[Note: These needs are external demands from the client and can/will not change. Please keep that in mind when answering]
We have a small overworked 2.5 man Windows admin team (2 vets, 1 junior). As an I.T. infrastructure group, we have been asked to implement the following:
- We must set up mailing lists (dist. groups) for use in Outlook.
- All mailing lists will include internal AD Users and external mail contacts
- For all dist. groups, Reply-All for both internal users and external contacts should always fail, no exceptions. (A bounce is acceptable)
- SECURITY: If a person is not allowed to send to a distribution group, then:
- It must be 100.000% guaranteed they are NEVER, IN ANY CONCEIVABLE WAY, allowed to discover the existence of the group, even if they are an internal AD user.
- It must be 100.000% guaranteed they are NEVER, IN ANY CONCEIVABLE WAY, able to dig and determine what individual members are in a group, even if they are an internal AD user.
SECURITY: If a person IS allowed to send to a security-enabled dist. group, then:
- They must be able to see that group in a specific address book (we've done that already)
- They must easily be able to determine who is in the group
IN NO WAY, SHAPE, OR FORM, IS "USER-TRAINING" ALLOWED. People sending to these lists are extremely non-tech-savvy, extremely powerful within the organization politically, and will not change their habits in any way. This means we can't suggest they use the 'Bcc:' field. It also means we can't suggest "Don't click the '+' button to expand the group or you lose security."
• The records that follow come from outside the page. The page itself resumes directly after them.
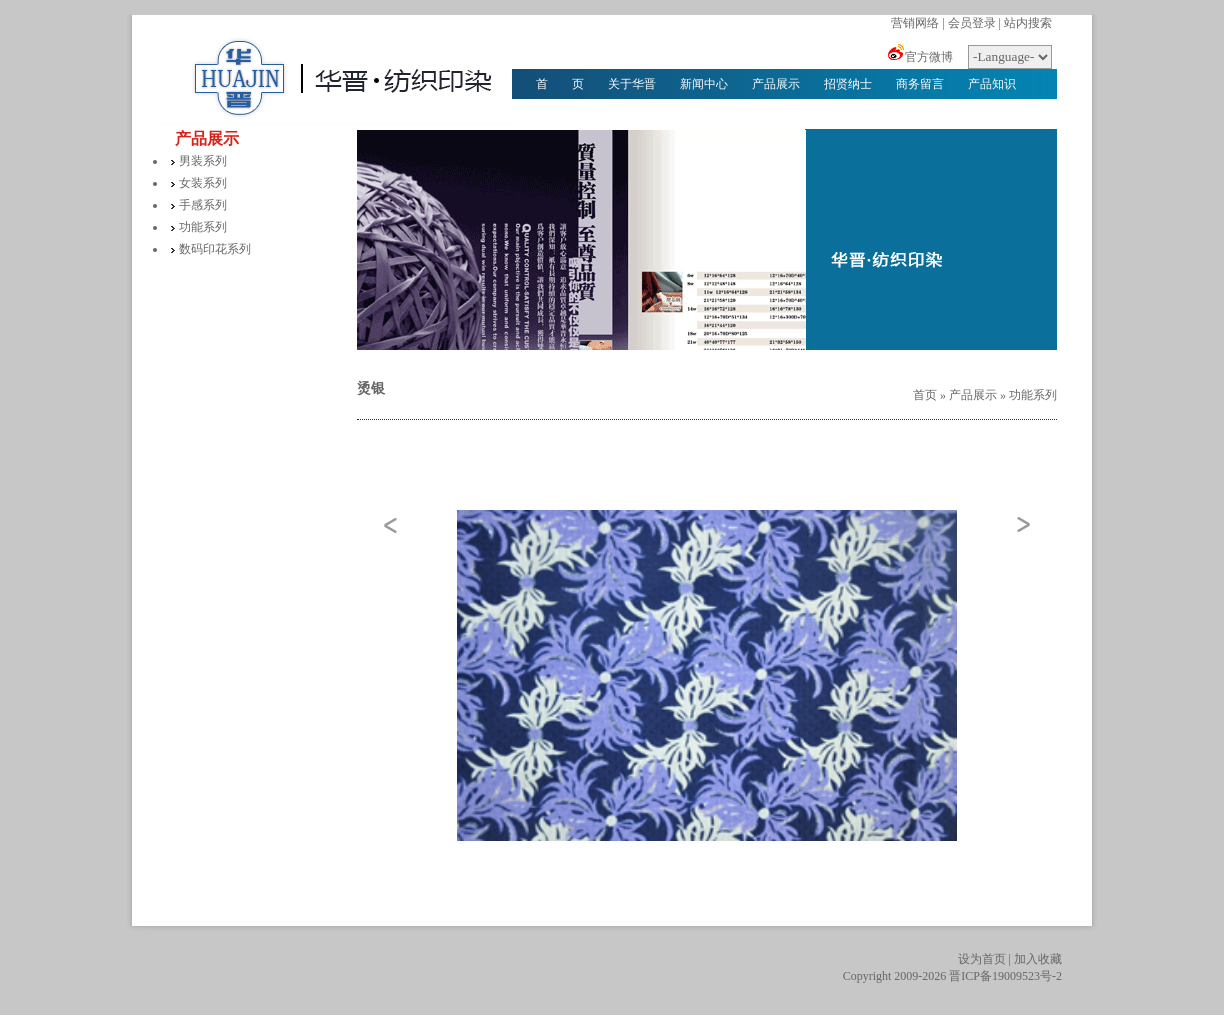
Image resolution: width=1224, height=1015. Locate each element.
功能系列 (203, 227)
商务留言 (920, 84)
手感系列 (203, 205)
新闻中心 (704, 84)
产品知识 (992, 84)
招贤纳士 (848, 84)
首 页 (560, 84)
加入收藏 (1038, 959)
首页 (925, 395)
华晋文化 (560, 114)
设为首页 (982, 959)
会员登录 (972, 23)
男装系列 (203, 161)
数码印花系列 (215, 249)
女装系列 (203, 183)
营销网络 (915, 23)
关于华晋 (632, 84)
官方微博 (929, 57)
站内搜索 (1028, 23)
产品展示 (776, 84)
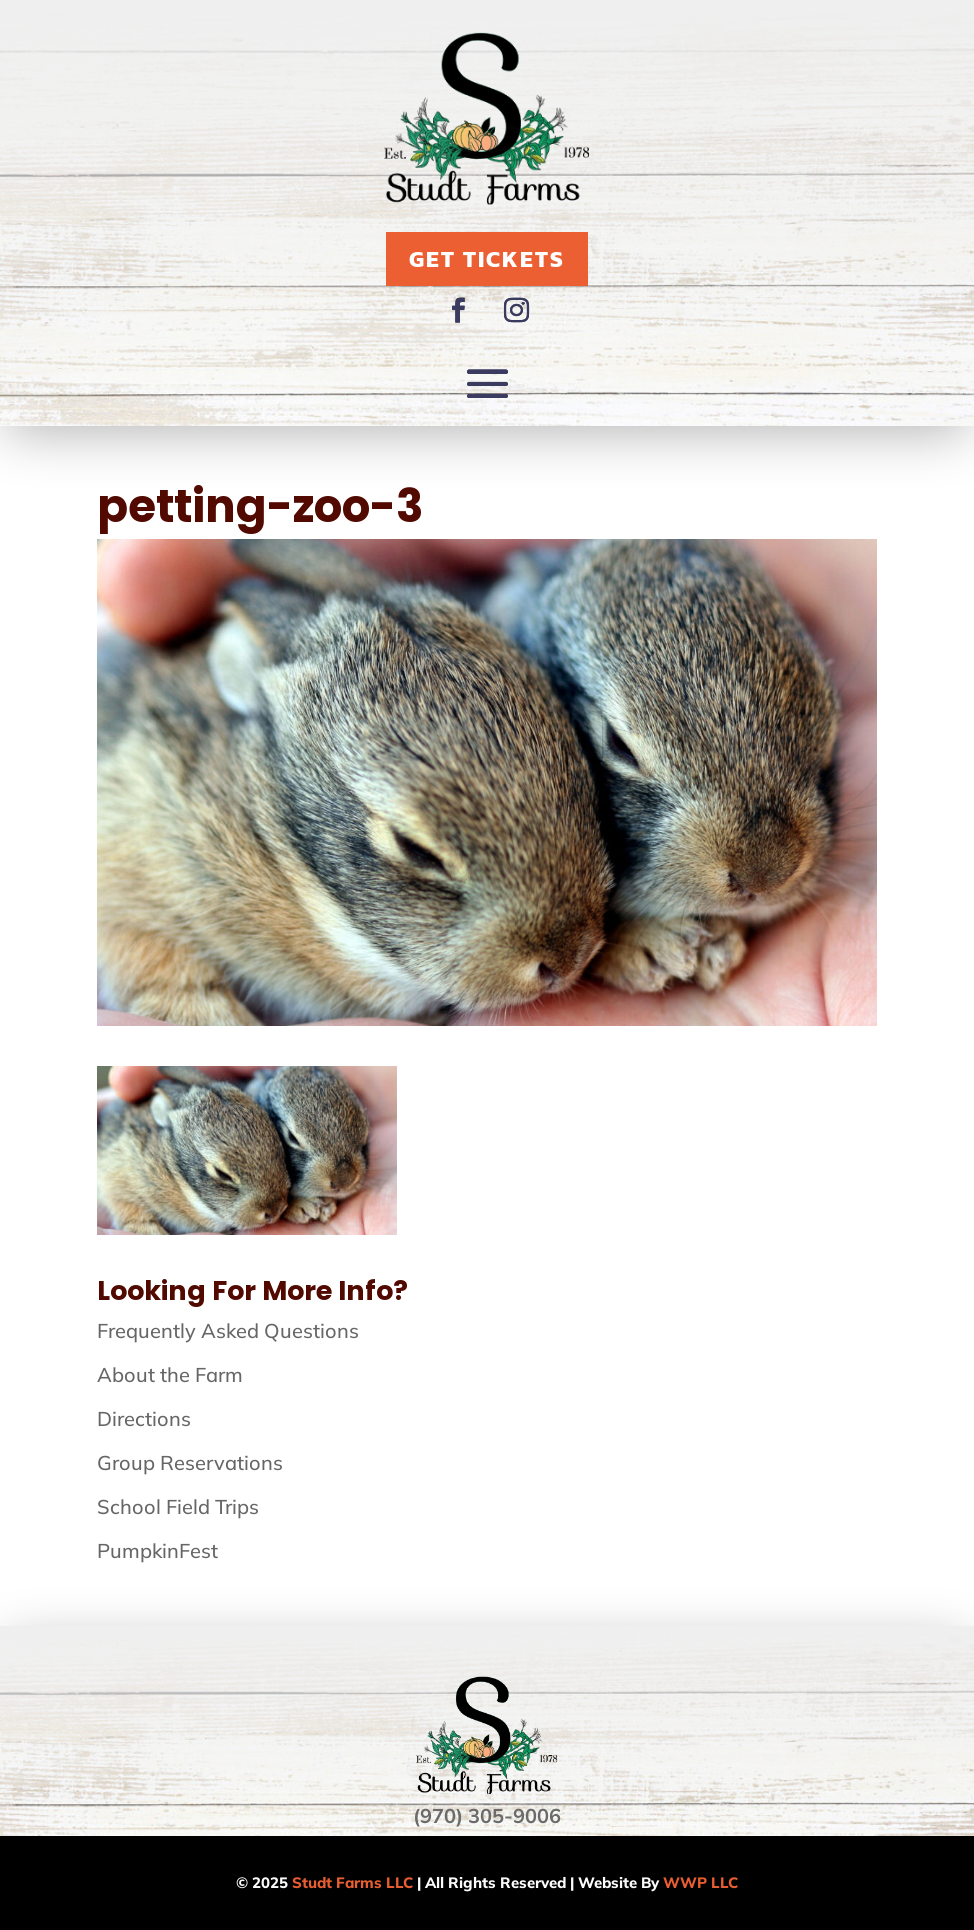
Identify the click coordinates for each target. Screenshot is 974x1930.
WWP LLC (700, 1882)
Reminder - you can't change the facts above.
On a scale of 1 to 10, with 1 being 'Trivial' and 10 being 'A factual impossibility', where does this project rate? We have a manager that is cracking the whip, not understanding that the requirements, as stated precisely above, are pretty conflicting. Even given a reasonable amount of time, I don't think this can be done without a substantial inconvenience and risk to the overall AD infrastructure. (Extreme security permissions so users can't go digging through objects.)
I'm not so concerned with the guts and tech. details of how you'd implement such a thing, but feel free to share them. I'm more curious the feasibility of the above and how long it would take, IF it's even doable.
As you consider your answer, please keep the strict requirements in mind. We have triple-confirmed they can not bend, by even one word. For example, "You could use a custom mail client." Wrong. Outlook is the required client. "You could just hide the groups". Wrong. Someone in AD can still go digging and find them. Etc. etc.
THANK YOU!!! I'm a Unix guy who's heavily involved because I've gotten pretty decent with Powershell and have about 1,000 lines of code to help build and maintain these (thousands of) contacts and groups.
EDIT: I know there are a lot of good answers on this topic, but please keep your thoughts coming. I need as much ammunition as possible to take back to the business. Five people saying this is next to impossible is great. Ten people saying it is even better. Thanks everyone.